I actively incorporate a punk philosophy, d-i-y ethic, and LGBTQ dance culture and politics into my work. Although I am not classically trained, my effort, innovative approach and creativity shine through in my work. My grandmother named me Greem, which means “picture” in Korean. She wasn’t able to draw, but did so nonetheless. Everyday she saw a small improvement in the quality of her artwork. I feel very much the same way in relationship to my experimental art and music practice.
As I work, I often question the nature of reality, chaos, utopia, dream space and existence itself. I feel this process is related to my Korean heritage, and forms of indigenous Korean shamanism which view anger as a type of fuel for spiritual and ritual experience as healing. When I perform, I invoke these supernatural energies in my work, providing a cathartic experience for both myself and the audience at hand.

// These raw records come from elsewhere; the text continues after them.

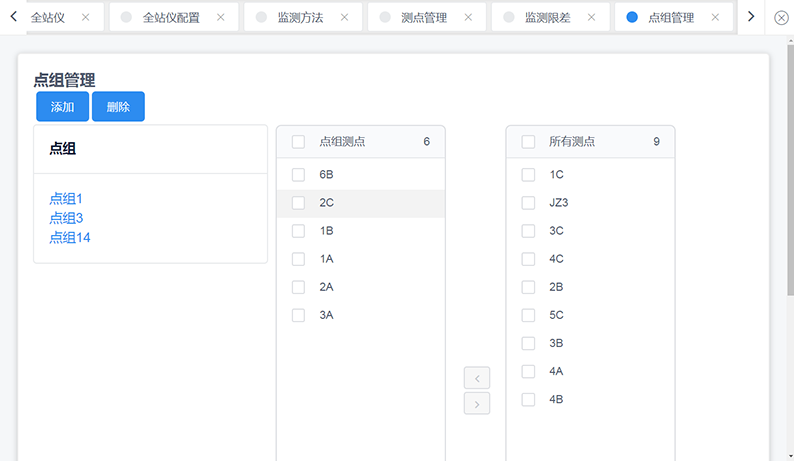This screenshot has width=794, height=461.
Task: Close the 测点管理 tab
Action: tap(468, 18)
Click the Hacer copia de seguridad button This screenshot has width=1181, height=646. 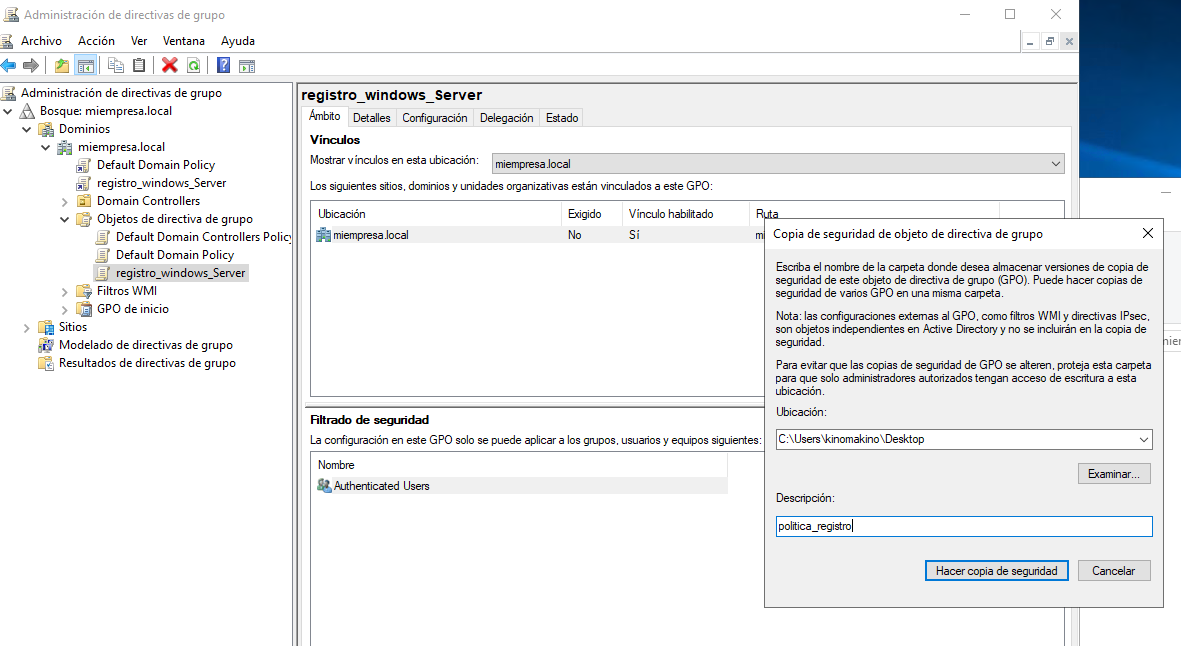click(996, 571)
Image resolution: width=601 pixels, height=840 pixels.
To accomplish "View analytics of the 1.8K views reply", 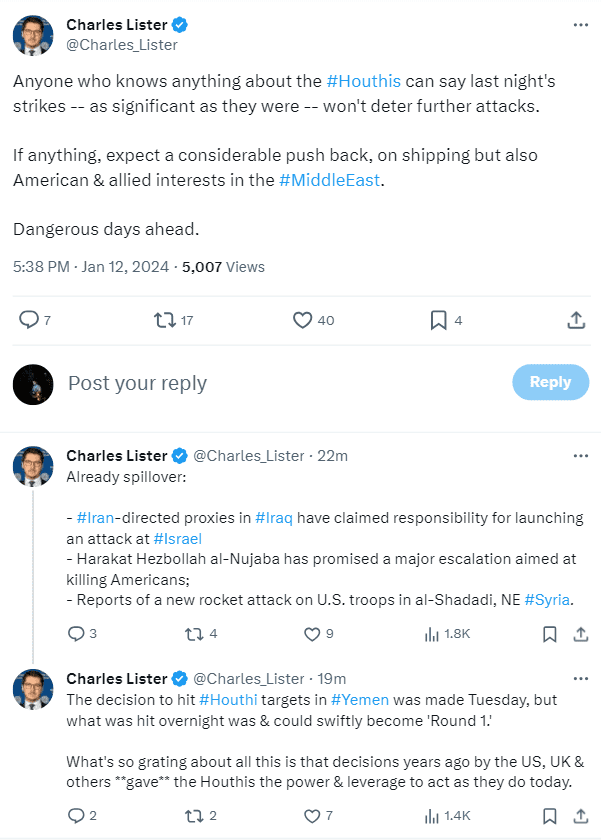I will [x=433, y=634].
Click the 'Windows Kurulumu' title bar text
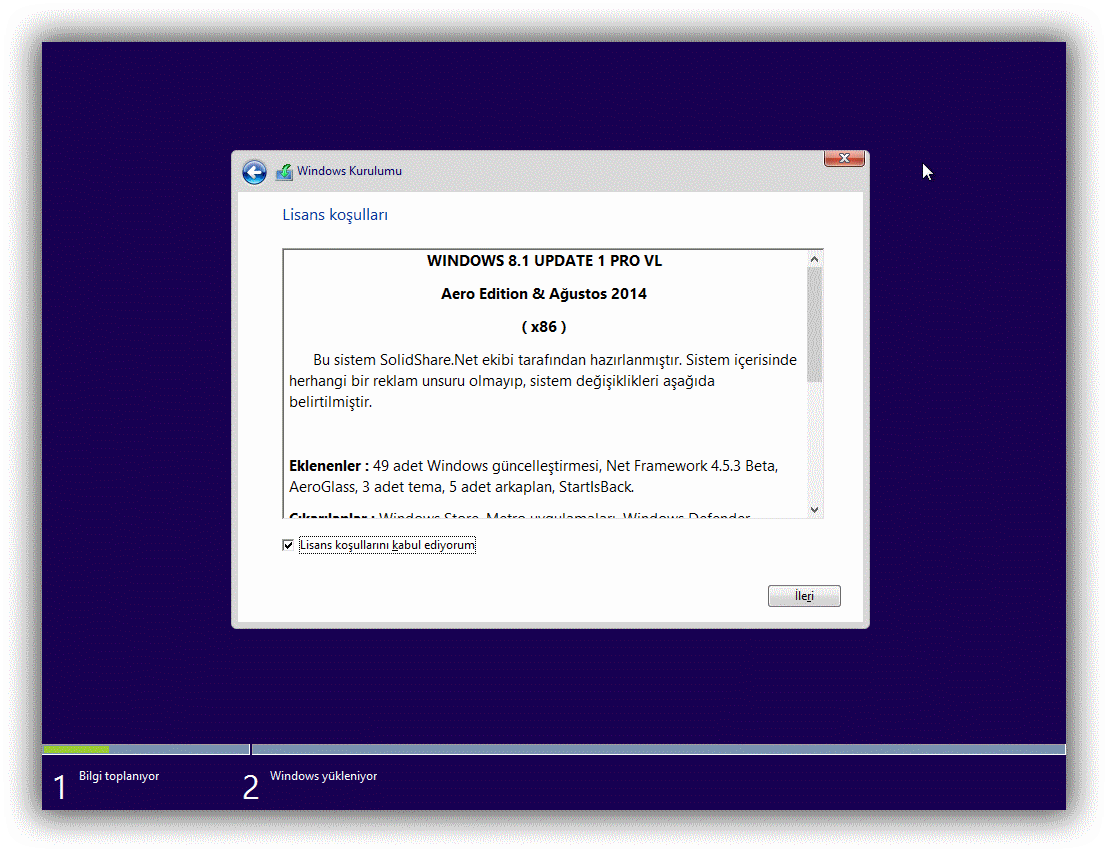 (349, 171)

My recent work, Cosmic Cavers, is a site-specific immersive installation occurring in multiple iterations. A Cosmic Cave can be built anywhere, and Cosmic Cavers are those who encounter the space. Cosmic Caves are built out of simple materials, something as basic as chicken wire covered in soft fabric. I also make cotton masks inspired by forms found in nature for each participant to put on upon entering the cave. The work is about dynamic interactions and trivial encounters. Ordinary meets extraordinary, and simple gestures are displaced into a bizarre and otherworldly context. During the night Cosmic Cavers open unto chaos and extremes, they embrace destruction, violence, anger and madness. When the sun comes up, they are blessed with ordinary boredom. Ultimately, Cosmic Cavers offers a timeless dream space, a malleable emotional outward bound, each viewer creates their own experience.